Certainly, there is an inevitable loneliness that is part of the human condition. If lived with recognition and acceptance, this inescapable loneliness can lead to greater awareness, sensitivity, and compassion. Yet there is also a debilitating loneliness that comes from isolation, from lack of human presence, from lack of tangible human caring, given and received. Even small gestures of kindness to a teller in a bank, a cashier in a supermarket, or a stranger met casually, can alleviate that kind of loneliness. Even more important is tangible contact with someone close. Another key factor is intimate conversation in which we allow entrance to our vulnerability. In every case the overcoming of escapable loneliness in ourselves and others calls for tangible caring presence.

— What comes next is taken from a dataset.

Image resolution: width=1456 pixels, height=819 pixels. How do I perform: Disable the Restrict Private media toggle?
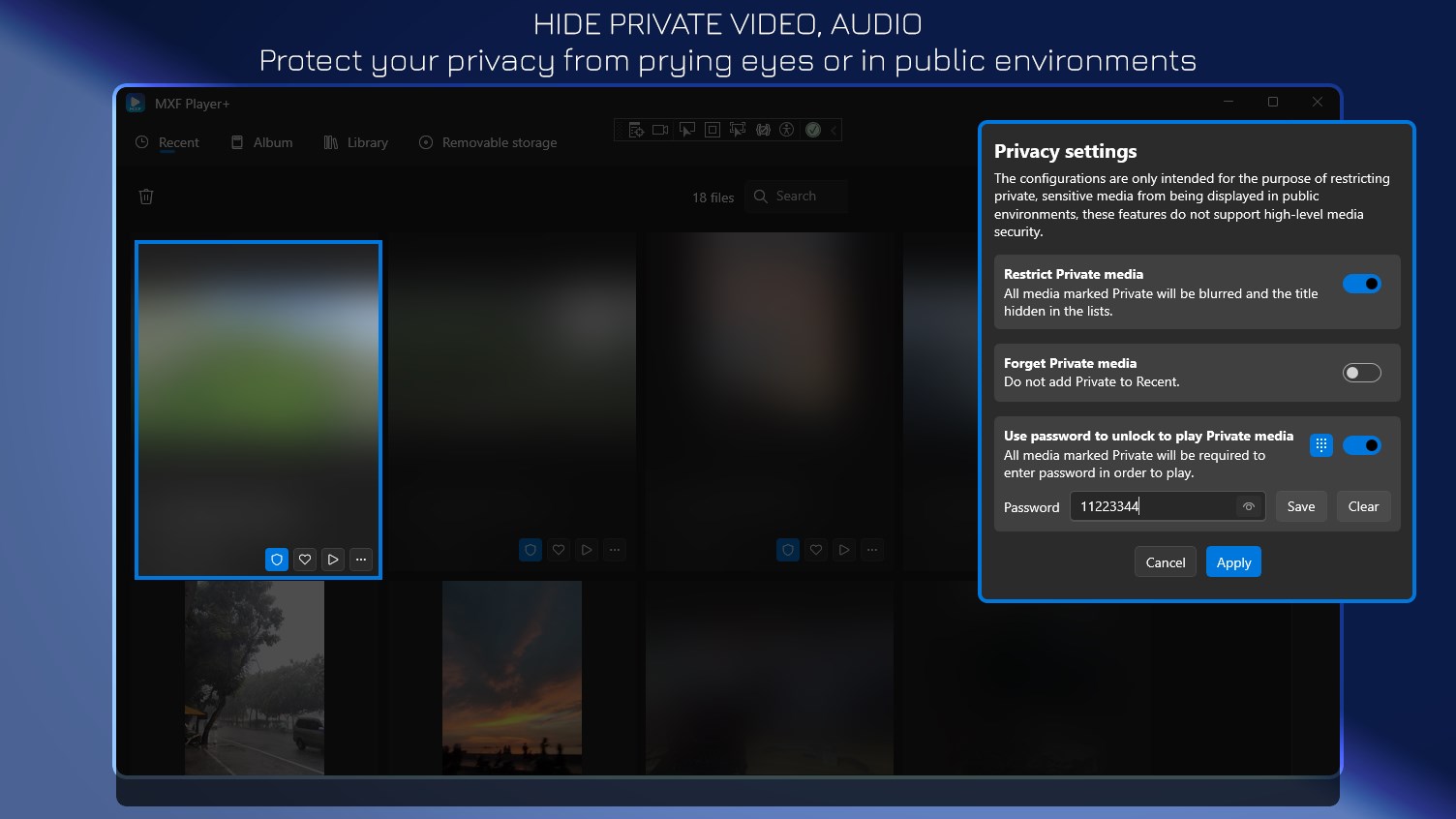tap(1361, 284)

At the same time, if we are always on our phones visibly, our attention is always from outside in. We are not present to ourselves, we are not at home to ourselves. We are like absentee landlords in our own mind and heart. We are without the solitude that is necessary for wholeness, creativity, and meaningful relationships. Being at home to ourselves, and feeling at home with ourselves, and every dimension of ourselves is one approach to solitude.

It is a matter of time spent quietly by ourselves, in which we allow what is within to rise to the surface of our awareness. If we do so, we may notice the whole range of feelings that are present. While at first this may occasion uneasiness within us, if we attend to these feelings without judgment and with compassion, several things may arise. We may find that beneath our fear or hostility may lie a longing for understanding, love and meaning, and a trust that our hope is not n vain.

Henri Nouwen has described this experience quite eloquently. “To be calm and quiet all by yourself is hardly the same as sleeping. In fact, it means being fully awake and following with close attention every move going on inside you. …Perhaps there will be much fear and uncertainty when we first come upon this unfamiliar terrain, but slowly and surely we begin to see developing an order and a familiarity which summon our longing to stay home.

“With this new confidence, we recapture our own life afresh from within. Along with this new knowledge of our ‘inner space’ where feelings of love and hate, tenderness and pain, forgiveness and greed are separated, strengthened or reformed, there emerges the mastery of the gentle hand. . .whereby persons once again become master over their own house. …“If we do not shun silence, all this is possible. But it is not easy. Noise from the outside keeps demanding our attention and restlessness from within keeps stirring up our anxiety. … whenever you do come upon this silence, it seems as though you have received a gift, one which is promising in the true sense of the word. The promise of this silence is that new life can be born. It is this silence which is the silence of peace and prayer. . . . In this silence, you lose the feeling of being compulsive and you find yourself a person who can be himself along with other things and other people. . . . In this silence, the false pretences fade away, and you learn to see your life in its proper perspective.”

Once again, it is the uncovering of our own worth, and that of all else, as the deepest reality. This conviction, in turn, makes it possible the ability to live gradually into understanding, compassion, and justice.